1. I seriously worried by how a few of you guys some how believe this is going to be a slice of cake. Have you ever seen production costs and time it takes to make high poly models especially without any 3d scans. As far as the sculptures and objects I am so not sold.
2. Where is the money. How much do you honestly think users will much pay for this on a subscription basis.
3. The digital format viewed on a computer screen is a poor format choice over the other mediums at hand.
4. Why not go to museums in the vertual world when real ones are so much better and are not all that expensive.

Prior work:
http://www.lastplace.com/
http://3dmuseum.geology.ucdavis.edu/

Brenden
Brenden Posted: May 15, 2008, 2:03 pm

a very noble idea... you could source this into different areas... trade shows, stores... some way easier to monitise it... working with governments takes for ever.

Glenfx
Glenfx Posted: May 15, 2008, 3:11 pm

landsky:
Good ideas but i think it’ll become a bit too much and way complicated as a starting point, the idea about a museum is not meant only as a structure, it could be like a 3D virtual book covering from space to microbiology, but being able to look at the objects or themes the same way you would in a 3D game. (Something like exhibits)

PhilipH:
First there should be a definition of what should the exhibits be about, for example it could start with an exhibit about the solar system.
The knowledge is found on books and through the internet, but cramming all that information wouldn’t be quite the right way, so there should be people being able to write short resumed information on each topic. Using Wikipedia alone wouldn’t be quite right for both the project and for the people who wrote the articles, and writing a whole lot of information can bore, so it should have to be written in an interesting fashion.

Sponsors; depends on what the sponsor wants but anything is possible since the virtual world is quite limitless in space, if the sponsor has its own team of people to help build their exhibit all the better.

Kevin_Cox:
I must clarify, one thing is a three dimensional virtual world where you can explore at your own pace and another is watching a video of 3D creatures where you have no control at all. The problem with the 3D scanned data you can find on museum's websites doesn’t give you a feel about the size of the real object and they consist of photographs you rotate and are quite small.

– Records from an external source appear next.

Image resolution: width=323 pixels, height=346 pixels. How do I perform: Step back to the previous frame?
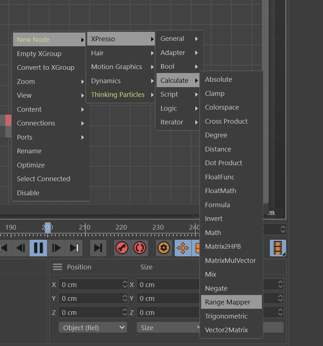tap(21, 248)
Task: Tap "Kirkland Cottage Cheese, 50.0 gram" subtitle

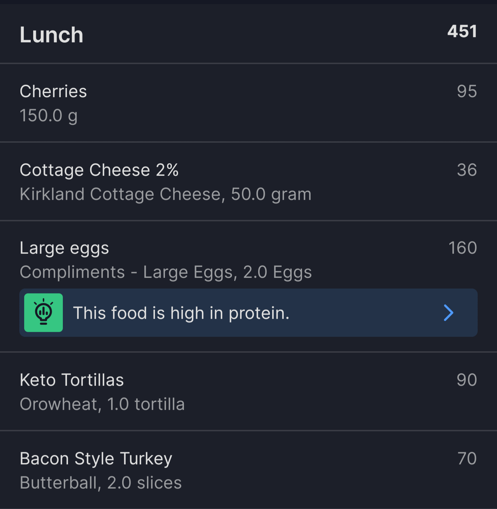Action: [x=166, y=195]
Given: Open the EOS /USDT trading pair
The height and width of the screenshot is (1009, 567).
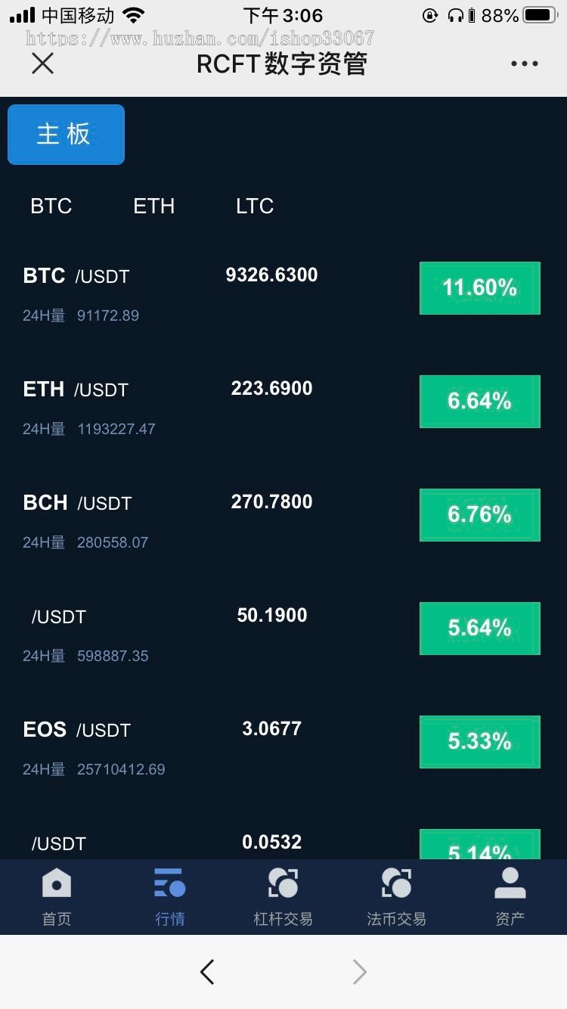Looking at the screenshot, I should coord(76,730).
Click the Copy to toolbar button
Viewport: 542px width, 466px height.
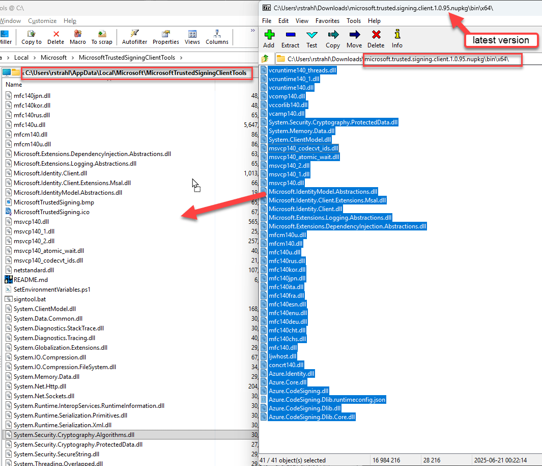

1.- its not a slice of cake, but it isn’t quantum mechanics either. Either way you really can’t use 3D scan data in a virtual world because they consist of millions of polygons. Instead a modeler can create models quite accurate in less time than it takes to scan the real object and build it totally suitable for a virtual world with only a few hundred or a couple of thousands of polygons instead, besides the texture in games and virtual worlds do almost all the illusion of detail.

2.- If i had the money i would be producing it with the proper team already.
And it was specified in the beginning that it should be free of cost for the end users and could be supported trough sponsorship from companies, museums or institutions.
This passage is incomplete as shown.